After the First World War, Eddie Bartlett gets mixed up in the bootlegging racket and becomes an important mob figure. Ruined in the stock market crash, he takes up his gun again when he learns his vicious ex-partner intends to kill the crusading District Attorney who has married the girl he idolised.
A 1939 Warner Bros super‑production, summing up the Prohibition era gangster movies they made earlier in the decade. We follow nice guy bootlegger Cagney from the trenches through the bathtub gin‑fueled '20s to the end of his gangland empire and his last hurrah in the early '30s.
Initially a naive doughboy, Cagney drifts into crime when he can't get his old job back and a speakeasy siren hires him as a bootlegger. The dark side of gangsterism is represented by Cagney’s old war buddy partner Bogart, first seen shooting teenage Germans five minutes before the Armistice is declared.
Relishing one of his best early bad guy roles, the sharklike Bogart turns to crime not through social necessity but for the sadistic love of it, memorably taking the opportunity during a heist to murder his old sergeant (Joe Sawyer) when he finds the man working as a security guard.

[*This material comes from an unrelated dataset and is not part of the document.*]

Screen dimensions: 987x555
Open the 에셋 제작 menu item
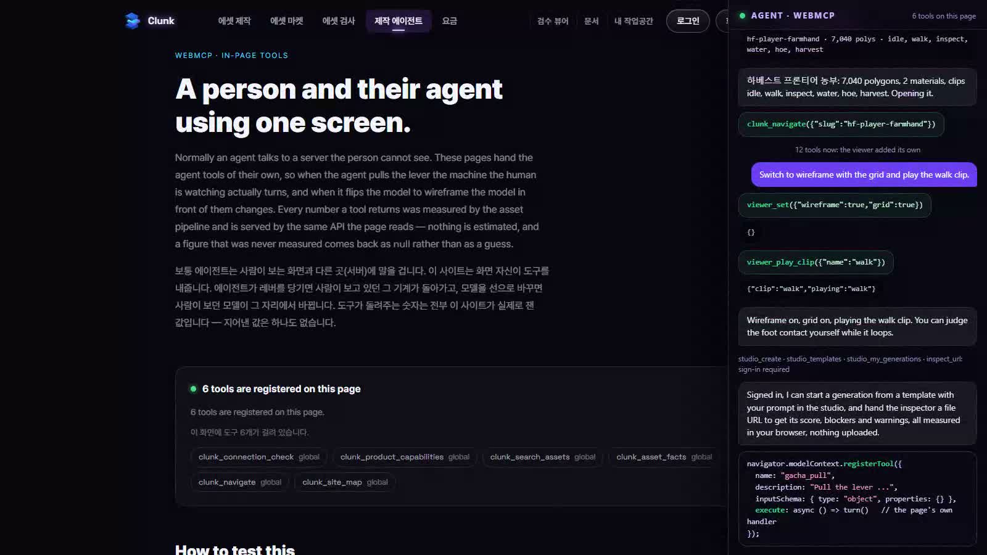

Using a stentorian narrator and extraordinary symbolic montage newsreels (staged by Don Siegel), director Raoul Walsh effortlessly weaves together social history, romantic comedy, gang warfare, rat‑tat‑tat tough guy dialogue, sharp suits, spaghetti house shoot‑outs, speakeasy singalongs, nostalgia, wonderful Warners character players (Frank McHugh, Paul Kelly) and a great Cagney star performance.
In a redemptive finish Cagney guns down the cowardly Bogart and is himself shot, expiring in the snow on the steps of a church as George delivers his epitaph, 'he used to be a big shot'.
Bogart and Cagney are gloriously dark in this gangster tour-de-force.